**Quoted passage**
- - - - - - -

China warns of battle ahead to rebuild

China struggled to keep roads open to provide a lifeline for quake survivors today while the government warned that rebuilding after the disaster would be “arduous”.

China struggled to keep roads open to provide a lifeline for quake survivors today while the government warned that rebuilding after the disaster would be “arduous”.

“We are racing against time to repair damaged infrastructure,” said Mu Hong, of the country’s top economic planning body, adding that some roads were only reopened on a temporary basis.

“The high risk of mudslides and landslides makes our efforts more difficult,” he said.

Rebuilding infrastructure is just a part of the recovery effort that government officials said earlier would take three years in hard-hit Sichuan province.

“Due to the immense magnitude of loss resulting from the quake, production recovery and reconstruction of the quake-hit region will be arduous in the near future,” it said in a statement.

In the disaster zone, 158,000 people have been evacuated and dozens of villages emptied in case the newly formed Tangjiashan lake bursts before soldiers and engineers can drain it.

Troops used explosives to clear debris and helicopters to airlift heavy moving equipment to dig drainage channels from the lake, two miles above the devastated town of Beichuan.

- - - - - - -

**Input data**
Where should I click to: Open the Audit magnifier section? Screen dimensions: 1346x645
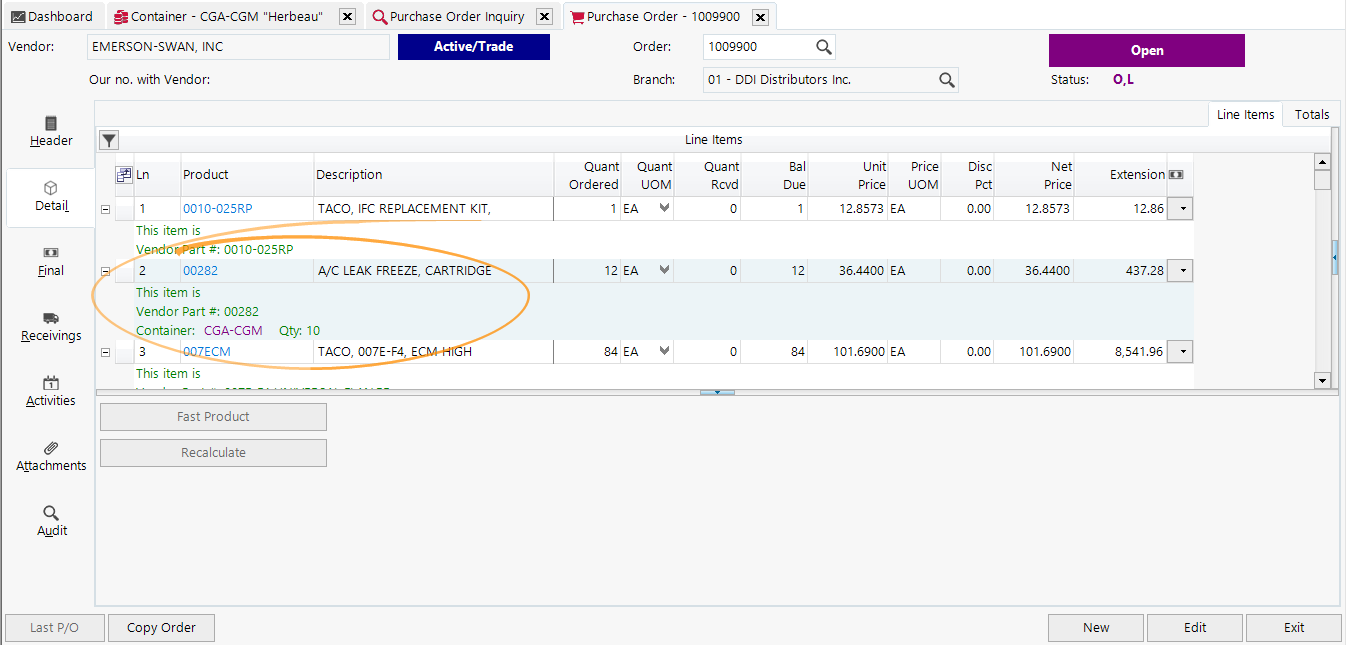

- - - - - - -

**Problems to work on**
1/ Transcribe everything in the China quake article from "Rebuilding infrastructure is" down to "can drain it.".
2/ Sum up the China quake article in two sentences.

**List of answers**
1/
Rebuilding infrastructure is just a part of the recovery effort that government officials said earlier would take three years in hard-hit Sichuan province.

“Due to the immense magnitude of loss resulting from the quake, production recovery and reconstruction of the quake-hit region will be arduous in the near future,” it said in a statement.

In the disaster zone, 158,000 people have been evacuated and dozens of villages emptied in case the newly formed Tangjiashan lake bursts before soldiers and engineers can drain it.

2/ China struggled to keep roads open for quake survivors as the government warned that rebuilding would be arduous, with officials saying recovery in hard-hit Sichuan province would take three years. In the disaster zone, 158,000 people were evacuated in case the newly formed Tangjiashan lake bursts, while troops used explosives and helicopters to dig drainage channels from the lake.